Exercise description: Write out every record in full, exactly as written, please.

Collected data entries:
BEGIN

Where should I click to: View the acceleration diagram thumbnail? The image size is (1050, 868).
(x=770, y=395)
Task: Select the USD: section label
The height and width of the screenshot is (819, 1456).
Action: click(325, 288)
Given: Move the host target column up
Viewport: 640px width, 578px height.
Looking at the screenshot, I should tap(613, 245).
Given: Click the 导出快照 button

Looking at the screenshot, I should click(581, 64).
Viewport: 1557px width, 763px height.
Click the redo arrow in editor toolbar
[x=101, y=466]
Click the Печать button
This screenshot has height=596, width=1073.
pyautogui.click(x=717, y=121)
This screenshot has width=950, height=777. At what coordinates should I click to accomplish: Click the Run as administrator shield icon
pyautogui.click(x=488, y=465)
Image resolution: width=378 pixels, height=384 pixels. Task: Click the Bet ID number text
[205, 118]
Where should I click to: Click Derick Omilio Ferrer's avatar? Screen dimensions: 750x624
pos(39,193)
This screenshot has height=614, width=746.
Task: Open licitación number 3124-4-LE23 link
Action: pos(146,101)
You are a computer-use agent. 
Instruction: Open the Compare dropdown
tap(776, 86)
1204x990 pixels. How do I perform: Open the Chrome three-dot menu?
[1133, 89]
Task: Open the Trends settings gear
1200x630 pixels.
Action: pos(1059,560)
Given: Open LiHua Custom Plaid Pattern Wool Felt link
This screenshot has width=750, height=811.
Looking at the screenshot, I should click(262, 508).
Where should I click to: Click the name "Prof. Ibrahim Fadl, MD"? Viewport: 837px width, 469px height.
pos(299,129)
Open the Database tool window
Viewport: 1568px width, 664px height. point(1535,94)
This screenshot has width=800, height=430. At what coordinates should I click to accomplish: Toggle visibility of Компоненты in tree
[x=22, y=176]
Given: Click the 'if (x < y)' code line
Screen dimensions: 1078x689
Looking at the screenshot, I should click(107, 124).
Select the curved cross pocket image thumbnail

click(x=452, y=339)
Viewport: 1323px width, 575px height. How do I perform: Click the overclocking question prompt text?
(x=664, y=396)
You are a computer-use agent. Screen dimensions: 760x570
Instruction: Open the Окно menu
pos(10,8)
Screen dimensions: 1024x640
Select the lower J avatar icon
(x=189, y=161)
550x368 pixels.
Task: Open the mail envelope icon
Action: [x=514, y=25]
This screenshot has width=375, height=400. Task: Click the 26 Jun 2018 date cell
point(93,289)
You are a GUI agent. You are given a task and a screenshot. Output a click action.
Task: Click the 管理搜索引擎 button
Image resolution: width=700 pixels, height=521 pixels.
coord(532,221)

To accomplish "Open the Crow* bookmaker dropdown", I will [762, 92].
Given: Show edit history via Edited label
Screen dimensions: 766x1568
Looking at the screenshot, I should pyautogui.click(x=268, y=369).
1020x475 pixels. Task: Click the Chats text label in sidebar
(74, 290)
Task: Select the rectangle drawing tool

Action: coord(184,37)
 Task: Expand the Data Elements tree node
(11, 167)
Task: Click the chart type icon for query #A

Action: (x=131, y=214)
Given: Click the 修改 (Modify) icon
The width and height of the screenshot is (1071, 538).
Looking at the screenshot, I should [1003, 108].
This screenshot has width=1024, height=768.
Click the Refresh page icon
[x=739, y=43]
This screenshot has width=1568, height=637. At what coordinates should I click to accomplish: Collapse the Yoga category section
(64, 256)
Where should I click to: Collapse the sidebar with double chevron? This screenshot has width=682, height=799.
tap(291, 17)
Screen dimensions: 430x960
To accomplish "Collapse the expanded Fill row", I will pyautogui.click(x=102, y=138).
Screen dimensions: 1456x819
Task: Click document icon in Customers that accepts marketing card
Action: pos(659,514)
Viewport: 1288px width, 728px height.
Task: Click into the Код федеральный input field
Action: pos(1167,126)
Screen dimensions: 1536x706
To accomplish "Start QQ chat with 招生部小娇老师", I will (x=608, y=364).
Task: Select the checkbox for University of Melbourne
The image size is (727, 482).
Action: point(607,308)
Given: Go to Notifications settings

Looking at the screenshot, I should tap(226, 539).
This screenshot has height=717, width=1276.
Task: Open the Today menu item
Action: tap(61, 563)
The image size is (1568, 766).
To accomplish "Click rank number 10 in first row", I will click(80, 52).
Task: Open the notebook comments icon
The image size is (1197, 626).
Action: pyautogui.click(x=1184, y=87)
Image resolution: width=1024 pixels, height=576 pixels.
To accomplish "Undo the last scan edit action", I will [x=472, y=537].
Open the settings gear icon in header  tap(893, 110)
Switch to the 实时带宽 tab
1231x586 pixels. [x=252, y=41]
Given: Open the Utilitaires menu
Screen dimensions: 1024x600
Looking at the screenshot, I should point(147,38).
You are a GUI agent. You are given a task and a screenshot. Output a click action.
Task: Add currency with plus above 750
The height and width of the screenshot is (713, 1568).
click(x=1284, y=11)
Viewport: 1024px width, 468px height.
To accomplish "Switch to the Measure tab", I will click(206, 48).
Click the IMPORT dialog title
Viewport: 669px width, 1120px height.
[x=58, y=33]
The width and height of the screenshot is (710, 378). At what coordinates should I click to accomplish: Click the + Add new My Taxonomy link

END

Written solution:
Where should I click to: View the acceleration diagram thumbnail? The image size is (1050, 868).
(x=770, y=395)
Task: Select the USD: section label
The height and width of the screenshot is (819, 1456).
Action: click(325, 288)
Given: Move the host target column up
Viewport: 640px width, 578px height.
Looking at the screenshot, I should tap(613, 245).
Given: Click the 导出快照 button

Looking at the screenshot, I should click(581, 64).
Viewport: 1557px width, 763px height.
Click the redo arrow in editor toolbar
[x=101, y=466]
Click the Печать button
This screenshot has height=596, width=1073.
pyautogui.click(x=717, y=121)
This screenshot has width=950, height=777. At what coordinates should I click to accomplish: Click the Run as administrator shield icon
pyautogui.click(x=488, y=465)
Image resolution: width=378 pixels, height=384 pixels. Task: Click the Bet ID number text
[205, 118]
Where should I click to: Click Derick Omilio Ferrer's avatar? Screen dimensions: 750x624
pos(39,193)
This screenshot has height=614, width=746.
Task: Open licitación number 3124-4-LE23 link
Action: pos(146,101)
You are a computer-use agent. 
Instruction: Open the Compare dropdown
tap(776, 86)
1204x990 pixels. How do I perform: Open the Chrome three-dot menu?
[1133, 89]
Task: Open the Trends settings gear
1200x630 pixels.
Action: pos(1059,560)
Given: Open LiHua Custom Plaid Pattern Wool Felt link
This screenshot has width=750, height=811.
Looking at the screenshot, I should click(262, 508).
Where should I click to: Click the name "Prof. Ibrahim Fadl, MD"? Viewport: 837px width, 469px height.
pos(299,129)
Open the Database tool window
Viewport: 1568px width, 664px height. point(1535,94)
This screenshot has width=800, height=430. At what coordinates should I click to accomplish: Toggle visibility of Компоненты in tree
[x=22, y=176]
Given: Click the 'if (x < y)' code line
Screen dimensions: 1078x689
Looking at the screenshot, I should click(107, 124).
Select the curved cross pocket image thumbnail

click(x=452, y=339)
Viewport: 1323px width, 575px height. How do I perform: Click the overclocking question prompt text?
(x=664, y=396)
You are a computer-use agent. Screen dimensions: 760x570
Instruction: Open the Окно menu
pos(10,8)
Screen dimensions: 1024x640
Select the lower J avatar icon
(x=189, y=161)
550x368 pixels.
Task: Open the mail envelope icon
Action: [x=514, y=25]
This screenshot has width=375, height=400. Task: Click the 26 Jun 2018 date cell
point(93,289)
You are a GUI agent. You are given a task and a screenshot. Output a click action.
Task: Click the 管理搜索引擎 button
Image resolution: width=700 pixels, height=521 pixels.
coord(532,221)

To accomplish "Open the Crow* bookmaker dropdown", I will [762, 92].
Given: Show edit history via Edited label
Screen dimensions: 766x1568
Looking at the screenshot, I should pyautogui.click(x=268, y=369).
1020x475 pixels. Task: Click the Chats text label in sidebar
(74, 290)
Task: Select the rectangle drawing tool

Action: coord(184,37)
 Task: Expand the Data Elements tree node
(11, 167)
Task: Click the chart type icon for query #A

Action: (x=131, y=214)
Given: Click the 修改 (Modify) icon
The width and height of the screenshot is (1071, 538).
Looking at the screenshot, I should [1003, 108].
This screenshot has width=1024, height=768.
Click the Refresh page icon
[x=739, y=43]
This screenshot has width=1568, height=637. At what coordinates should I click to accomplish: Collapse the Yoga category section
(64, 256)
Where should I click to: Collapse the sidebar with double chevron? This screenshot has width=682, height=799.
tap(291, 17)
Screen dimensions: 430x960
To accomplish "Collapse the expanded Fill row", I will pyautogui.click(x=102, y=138).
Screen dimensions: 1456x819
Task: Click document icon in Customers that accepts marketing card
Action: pos(659,514)
Viewport: 1288px width, 728px height.
Task: Click into the Код федеральный input field
Action: pos(1167,126)
Screen dimensions: 1536x706
To accomplish "Start QQ chat with 招生部小娇老师", I will (x=608, y=364).
Task: Select the checkbox for University of Melbourne
The image size is (727, 482).
Action: point(607,308)
Given: Go to Notifications settings

Looking at the screenshot, I should tap(226, 539).
This screenshot has height=717, width=1276.
Task: Open the Today menu item
Action: tap(61, 563)
The image size is (1568, 766).
To accomplish "Click rank number 10 in first row", I will click(80, 52).
Task: Open the notebook comments icon
The image size is (1197, 626).
Action: pyautogui.click(x=1184, y=87)
Image resolution: width=1024 pixels, height=576 pixels.
To accomplish "Undo the last scan edit action", I will [x=472, y=537].
Open the settings gear icon in header  tap(893, 110)
Switch to the 实时带宽 tab
1231x586 pixels. [x=252, y=41]
Given: Open the Utilitaires menu
Screen dimensions: 1024x600
Looking at the screenshot, I should point(147,38).
You are a GUI agent. You are given a task and a screenshot. Output a click action.
Task: Add currency with plus above 750
The height and width of the screenshot is (713, 1568).
click(x=1284, y=11)
Viewport: 1024px width, 468px height.
To accomplish "Switch to the Measure tab", I will click(206, 48).
Click the IMPORT dialog title
Viewport: 669px width, 1120px height.
[x=58, y=33]
The width and height of the screenshot is (710, 378). At what coordinates should I click to accomplish: Click the + Add new My Taxonomy link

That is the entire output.